## Consigne
Transcrivez le passage de l'extrait sur l'abbaye de Fontcaude qui va de « Le numéro de » jusqu'à « page 45 (pdf) » inclus.

## Extrait
Le numéro de juillet 2023 de la revue allemande « Unterwegs » intègre un article sur l’Abbaye de Fontcaude, rédigé par Sébastien Pénari (Agence Française des chemins de Compostelle) et membre des Amis de Fontcaude.

Traduction du texte ci-dessous publié dans Unterwegs, juillet 2023, page 45 (pdf)

A la découverte du chemin par l’abbaye Sainte-Marie de Fontcaude

Une abbaye

C’est dans le creux d’un vallon, dans l’arrière pays de Béziers (Hérault),  que se dresse encore le chevet roman de l’église  Sainte-Marie de Fontcaude, vestige d’une ancienne abbaye prémontré. Fontcaude, en languedocien font cauda, signifie la fontaine (chaude), un nom inspiré par la résurgence vauclusienne qui apparaît dans un coin de la petite place du hameau. L’abbaye a été édifiée dans un désert, au centre d’un triangle formé par les trois évêchés de Narbonne, Béziers et Saint-Pons de Thomières. Des chanoines reçoivent donation en 1154 pour fonder une première communauté. Après un conflit, la communauté entre dans l’obédience de l’ordre des Prémontrés en 1180, un ordre fondé quelques décennies plus tôt par saint Norbert, natif de Rhénanie. La Vierge Marie était la patronne principale ; une statuette de la Vierge déjà figurée dans un inventaire de 1352 a été retrouvée lors des fouilles. Le culte à saint Laurent, originaire de Huesca (Espagne) fut probablement introduit à l’abbaye par l’abbé Bernard au XIIème siècle. Une relique y accomplissait des guérisons. Des chapiteaux témoignent aussi d’une dévotion à sainte Catherine d’Alexandrie, mais aussi à saint Jacques. Ce dernier est en effet représenté entouré par deux pèlerins agenouillés et reconnaissables au chapeau, à la besace et à la coquille. Comme une myriade de petites abbayes et prieurés, elle subit les aléas des temps et la commande : en 1524, elle ne comptait que cinq religieux. En 1577, durant les troubles des guerres de religion, elle est attaquée, incendiée, pillée, et les religieux s’enfuient. Elle restera pauvre avec une communauté fort peu nombreuse jusqu’aux péripéties qui, dans la seconde moitié du XVIIIème, siècle conduisent à sa suppression et à la vente des derniers bâtiments devenant alors exploitation agricole et habitations.  

Une histoire humaine

Le sauvetage des ruines de l’abbaye comme l’invention du chemin sont d’abord une aventure humaine. En 1969, des bénévoles s’organisent en association pour racheter ce qui reste de l’église, pour débroussailler le cloître et pour faire des fouilles. L’appartement d’un ouvrier agricole niché dans une chapelle est démoli. On trouve les restes de quelques moines et de nombreux restes des chapiteaux finement sculptés dans un style gothique. L’association s’efforce de racheter méticuleusement les parcelles pour ouvrir le lieu à la visite. Le musée recueille les vestiges de la statuaire et les chapiteaux ; le chevet roman reste debout ; le choeur et la première travée de la nef reçoivent un décor qui évolue toute l’année au rythme du calendrier liturgique.

## Données enregistrées
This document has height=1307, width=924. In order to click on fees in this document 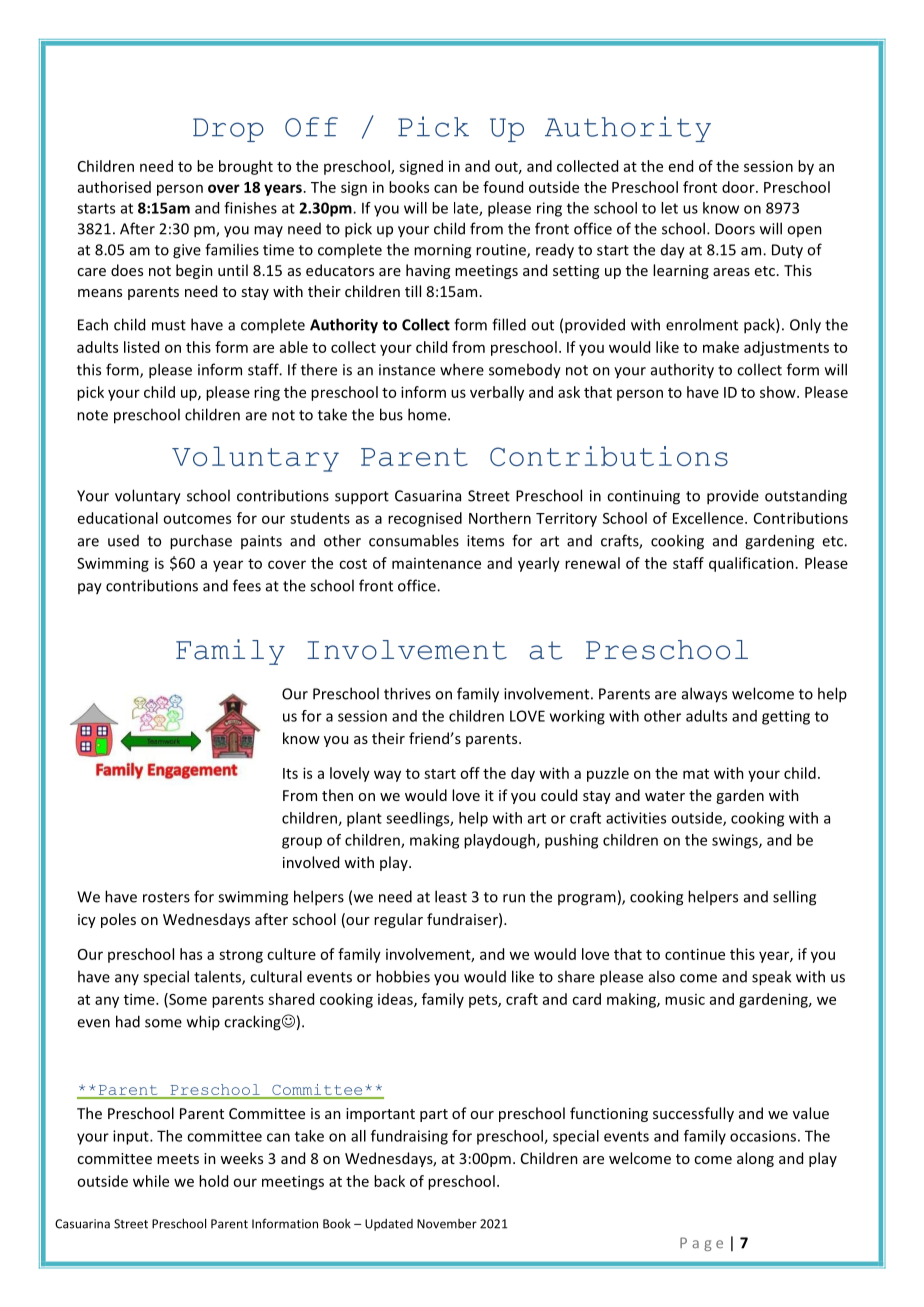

## Réponse complète
Le numéro de juillet 2023 de la revue allemande « Unterwegs » intègre un article sur l’Abbaye de Fontcaude, rédigé par Sébastien Pénari (Agence Française des chemins de Compostelle) et membre des Amis de Fontcaude.

Traduction du texte ci-dessous publié dans Unterwegs, juillet 2023, page 45 (pdf)